Gamescom itself churned out some noteworthy announcements, including a bunch from the Microsoft and Electronic Arts news conferences. The International was a weeklong affair, culminating in a grand final last night sending the winners home with a record $6.8 million check. And of course, people wouldn't stop talking about the awfulness of that Time magazine cover. They wouldn't stop talking about the awfulness of the Fantastic Four flick, either.
So, push reset and press start with a recap of the past week in news, perspective and original reporting from Polygon, to get you ready for the week ahead.
Last Week in Five Stories
At E3 2015, when Dark Souls 3 was announced, From Software was showing off a new system it was calling "weapon arts." Those are now known as battle arts, and they're the true star of Dark Souls 3 so far.
Rare Replay, a collection of 30 Rare-developed games from the last 32 years, is a game that's well worth owning if you have an Xbox One. But if you do pick it up, where do you start? What's most worth playing, and what's better left untouched?

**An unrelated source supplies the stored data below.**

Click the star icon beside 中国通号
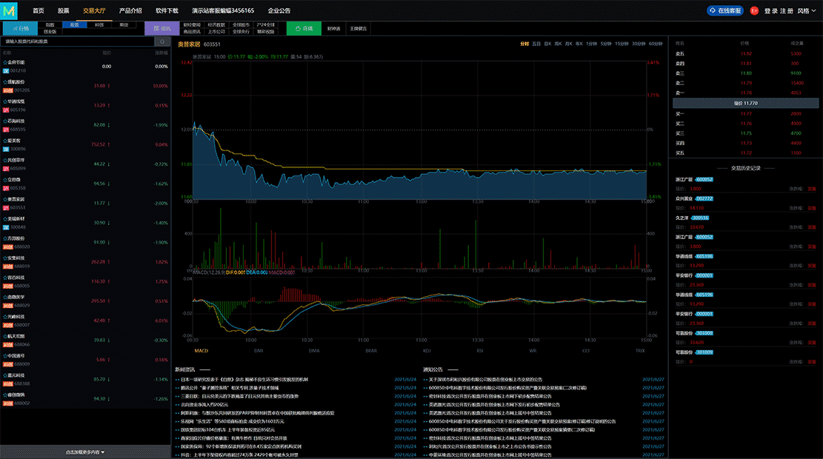823x459 pixels. [6, 355]
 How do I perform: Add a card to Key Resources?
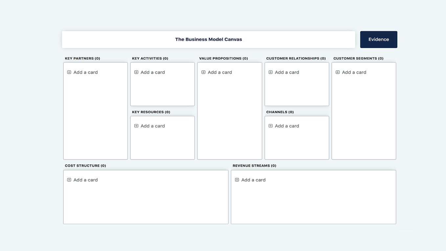pyautogui.click(x=153, y=126)
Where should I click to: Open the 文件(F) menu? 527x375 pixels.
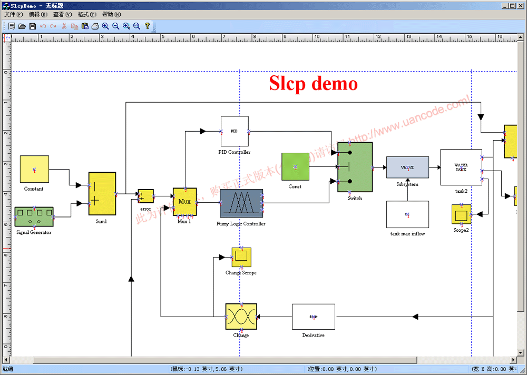coord(13,15)
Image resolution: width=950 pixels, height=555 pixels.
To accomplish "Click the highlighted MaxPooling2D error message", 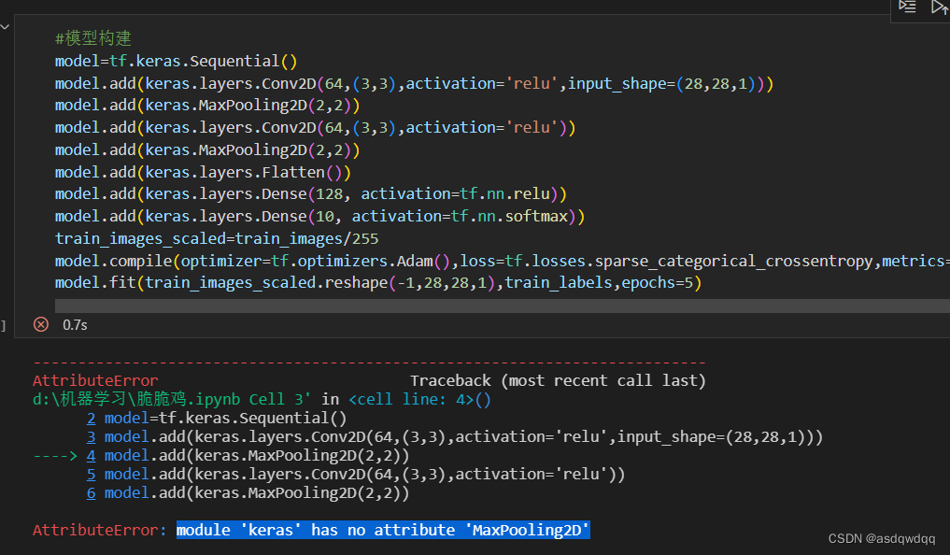I will pyautogui.click(x=382, y=530).
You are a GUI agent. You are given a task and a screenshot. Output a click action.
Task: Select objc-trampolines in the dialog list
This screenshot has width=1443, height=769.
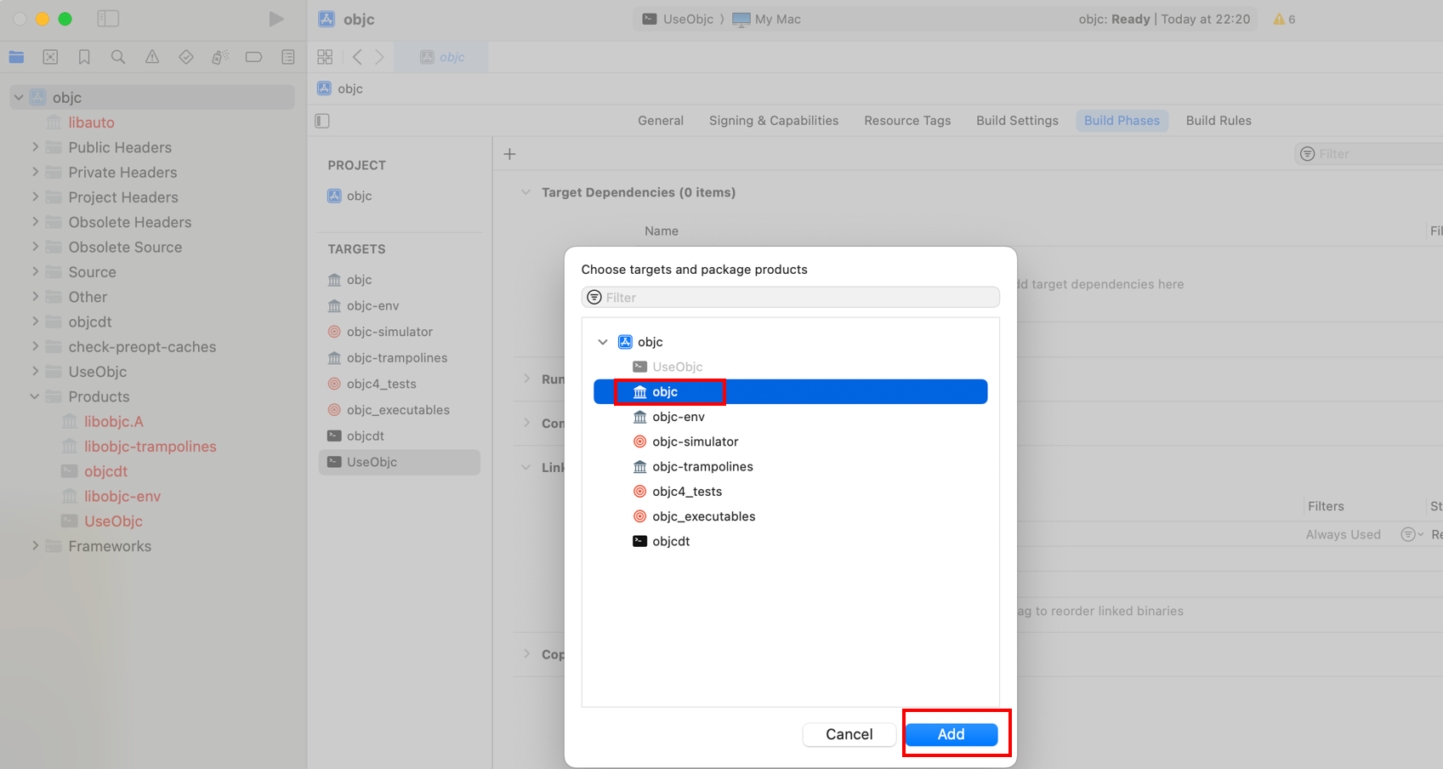click(x=702, y=466)
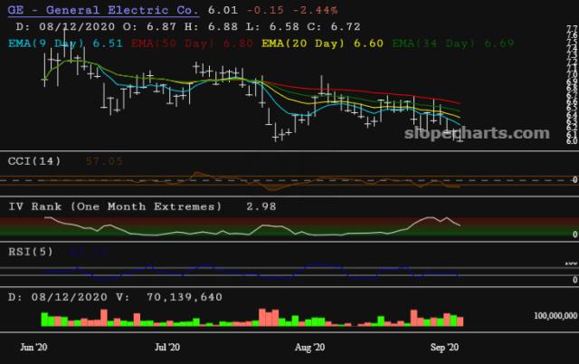579x364 pixels.
Task: Click the CCI value 57.05
Action: [x=103, y=161]
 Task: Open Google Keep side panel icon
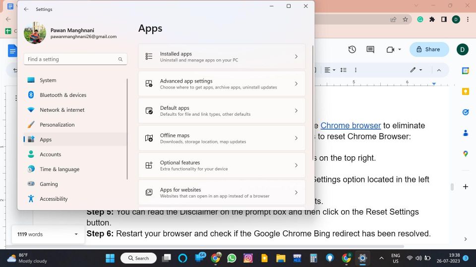[x=465, y=91]

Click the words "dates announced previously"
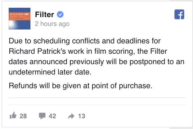(56, 62)
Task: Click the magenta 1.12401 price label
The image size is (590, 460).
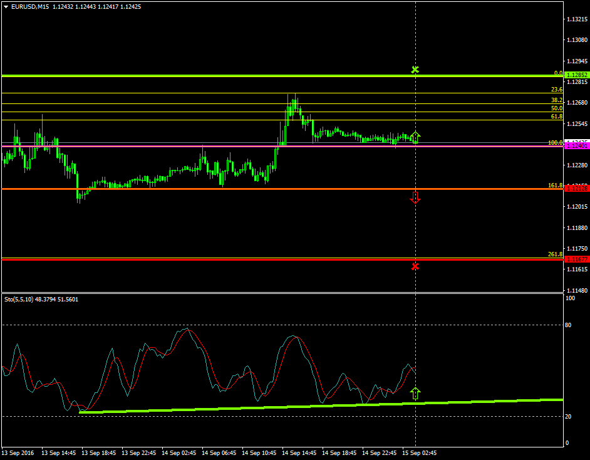Action: click(x=576, y=145)
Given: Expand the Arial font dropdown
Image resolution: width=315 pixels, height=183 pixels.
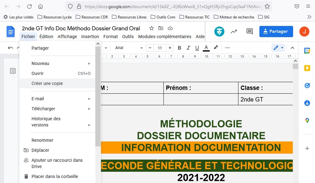Looking at the screenshot, I should [128, 48].
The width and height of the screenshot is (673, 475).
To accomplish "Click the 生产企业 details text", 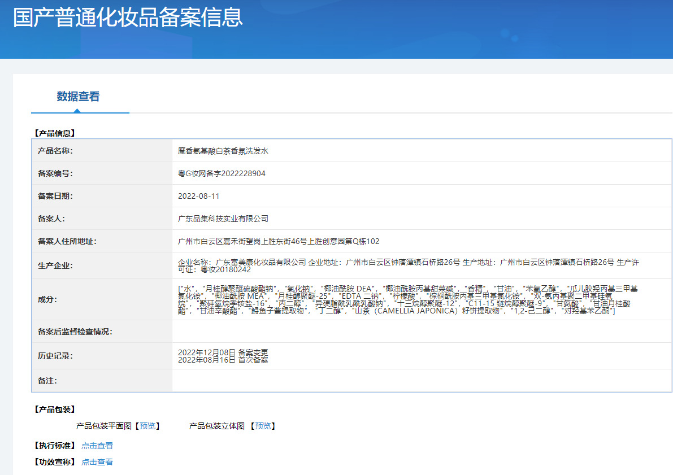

Some folks are concerned that it might be too late to jump into Rocket League, worried that the skillset of the player base is too high. Some are worried they will — as the kids say — get rekt. Allow me to be your rocket-powered sherpa on this one.
At Gamescom, we took to the skies in X-Wings and TIE Fighters, the air thick with blaster fire as 40 starfighters fought to defend or destroy transport ships. It was all, somehow, a little underwhelming. Or at least, less exciting than a finely rendered dogfight set in the Star Wars universe should be.
Time Magazine giving the cover over to virtual reality may seem like it would be great for the technology, but the art team behind the image itself seems to have ... I don't even know how to put this ... dropped the ball completely.